R₂represents a group selected from: naphthyl, pyridyl, pyrimidinyl, pyrazinyl, pyridazinyl, triazinyl, indanyl, indenyl, quinolinyl, isoquinolinyl, quinazolinyl, quinoxalinyl, phthalazinyl, thienyl, furyl, pyrrolyl, imidazolyl, pyrazolyl, oxazolyl, thiazolyl, isoxazolyl, isothiazolyl, thiadiazolyl, oxazolyl, triazolyl, benzothienyl, benzofuranyl, benzimidazolyl, benzothiazolyl, indolyl, isoindolyl, indazolyl, benzoxazolyl, benzisoxazolyl, benzotriazolyl, benzisothiazolyl, indolinyl, pyrrolopyridyl, furopyridyl, thienopyridyl, imidazopyridinyl, oxazolopyridyl, thiazolopyridyl, pyrazolopyridyl, isoxazolopyridyl, isothiazolopyridyl, tetrahydroquinolinyl, and tetrahydroisoquinolinyl, and optionally substituted with one or more substituents selected from the group consisting of: a halogen atom and (C)₁-C₄) Alkyl, (C)₁-C₄) Alkoxy, thio (C)₁-C₄) Alkyl, or optionally substituted by a halogen atom and trifluoromethyl, (C)₁-C₄) Alkyl and (C)₁-C₄) Phenyl substituted with one or more substituents of alkoxy.

2. A medicament, characterized in that it consists of a compound according to claim 1.

3. Pharmaceutical composition, characterized in that it comprises a compound according to claim 1 and excipients.
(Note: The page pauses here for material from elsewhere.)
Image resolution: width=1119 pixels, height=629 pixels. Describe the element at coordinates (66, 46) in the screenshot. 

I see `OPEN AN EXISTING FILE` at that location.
4. The use of a compound of claim 1 for the manufacture of a medicament for the treatment of: dementia, behavioral disorders associated with psychosis, for the treatment of different types of anxiety, panic attacks, phobias, obsessive compulsive disorders, for the treatment of different types of depression, for the treatment of disorders due to alcoholism or alcohol withdrawal, sexual behavior disorders, eating disorders and for the treatment of migraine.

5. The use of a compound of claim 1 for the manufacture of a medicament for the treatment of: contracture, pain, parkinson's disease and parkinson's-like disease, alone or in addition to another anti-epileptic treatment for the treatment of epilepsy, mixed forms of epilepsy and other epileptic syndromes, sleep apnea, neuroprotection.